Across East Africa and Nigeria, 2025 has delivered a series of policy and regulatory moves that sharpen the tension between safety, politics, and artistic freedom. In Kampala, following violent scuffles between rival camps linked to pop stars, police imposed a cap limiting artists to moving with no more than five people to and from shows. Officials framed it as a public-order measure; artists and managers called it unworkable for modern productions that rely on security, tech, and content teams.
Nigeria added its own flashpoint in April when the National Broadcasting Commission banned Eedris Abdulkareem’s “Tell Your Papa” from airplay, continuing a pattern of broadcast-side content restrictions that often sweep up political critique alongside legitimate decency concerns. The chilling effect is real: once a record is labeled unfit for broadcast, sponsors and venue bookers grow skittish, even if the song remains available on streaming platforms.
In Tanzania, the long shadow of BASATA’s gatekeeping remains. Rights groups and press coverage have documented repeated bans, fines, and prosecutions over “objectionable” lyrics or imagery—part of a broader regulatory climate that has ensnared protest artists like Nay Wa Mitego in a carousel of charges and performance obstacles. These actions frequently collide with artists’ claims of social watchdog roles and have raised questions at regional legal forums about freedom of expression.

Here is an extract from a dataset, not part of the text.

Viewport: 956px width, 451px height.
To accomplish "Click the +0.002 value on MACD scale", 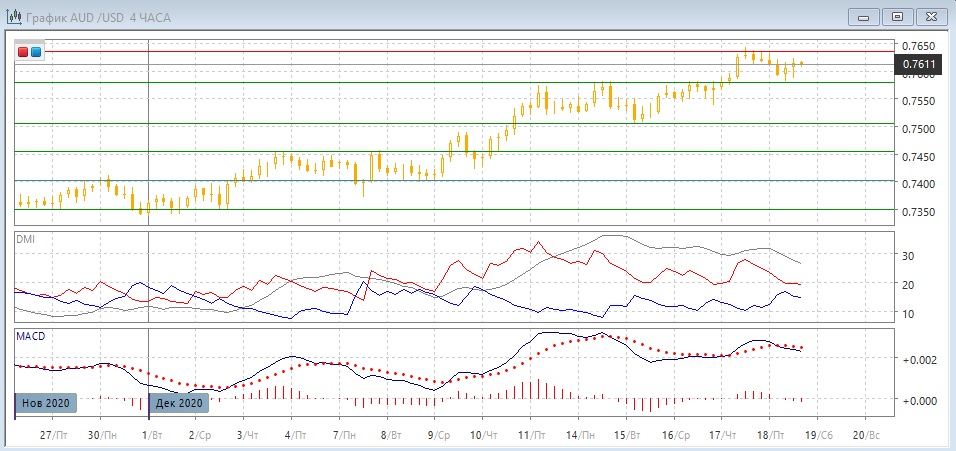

The common thread is discretion without transparency: executives and regulators wield sweeping powers to sanction content and performances with limited independent oversight. A constructive reset would look like public, rule-bound standards; time-bound and appealable sanctions; and independent review boards with civil society and industry seats. Until then, creators will continue to self-censor, promoters will price in political risk, and fans will feel the fragmentation—even as the music itself is more global than ever.